Does F1 need to re-examine grid penalties?


Ever since Formula 1 started trying to halt the ever-inflating costs of the sport, they have placed limits on the number of parts teams can use in a season. Be it a gearbox or individual components of the power unit, an unscheduled change has come with a grid penalty. However, with Honda and now Renault components failing with regularity we have to ask if the grid penalty system is really working.

Unavoidable punishment

The punishment for unreliability used to be that you didn't finish the race. It was a fairly simple and pretty fair outcome. Karma at its finest. Something goes bang on Sunday? So does your race, but that is all. One car in smoke, one race ruined, but back to normal next week. 

Now? Well now things work that way to start the season, but if you quickly get through your component quota you find yourself in an endless cycle of grid penalties, with one weekend's DNF bringing a punishment that gets carried over into the next race.

You only have to look at Toro Rosso's endless MGU issues to see how a team is being punished over and over. Brendon Hartley retired from the Mexican Grand Prix with a plume of smoke coming out of his car, and then received a ten-place penalty for replacing components so he could race in Brazil, where he then had to retire before the parts imploded so he won't get a penalty in Abu Dhabi. 

How is that fair?

The loophole

So, use parts beyond your quota and you get punished. Except, not always.

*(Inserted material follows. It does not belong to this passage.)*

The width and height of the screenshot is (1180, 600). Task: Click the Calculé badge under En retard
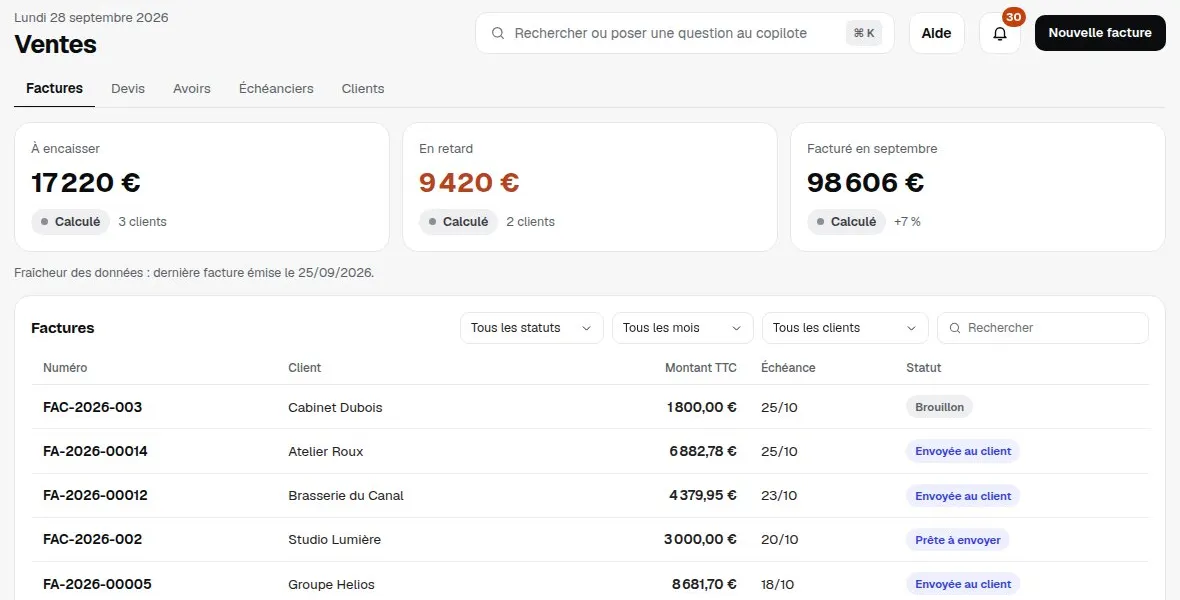point(458,222)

On Saturday Lewis Hamilton slid out on a cold track and smashed into the barrier in Q1 before setting a time. As a result, he would be starting at the back. So what did Mercedes do while rebuilding the broken suspension and aerodynamics? They fitted a brand new power unit AND gearbox. What was the punishment? Starting from the pit lane. And yet, if you are starting from the back anyway then being in the pit lane is hardly any punishment at all. 

In fact, for a leading car, starting in the pit lane might be preferable to being in P20 because you avoid the risks of first corner incidents. The kind of incidents that, in Brazil, put Stoffel Vandoorne out of the race and knocked Daniel Ricciardo to the back of the field.

Had Lewis been on the grid he could easily have become tangled up in these incidents, but instead he avoided all of the chaos and had zero mileage on all of his key components with which to fly through the field.

This loophole has been readily exploited many times by many teams and I do not mean to single Hamilton out, it's just he was the most recent example.

We all enjoyed his charge thought the field, but his relative lack of punishment for using new parts when several of those he used in qualifying were safe to use in the race, especially compared to that of Hartley and the Toro Rosso's who couldn't have used their previous components even if they wanted to, seems like an extreme injustice.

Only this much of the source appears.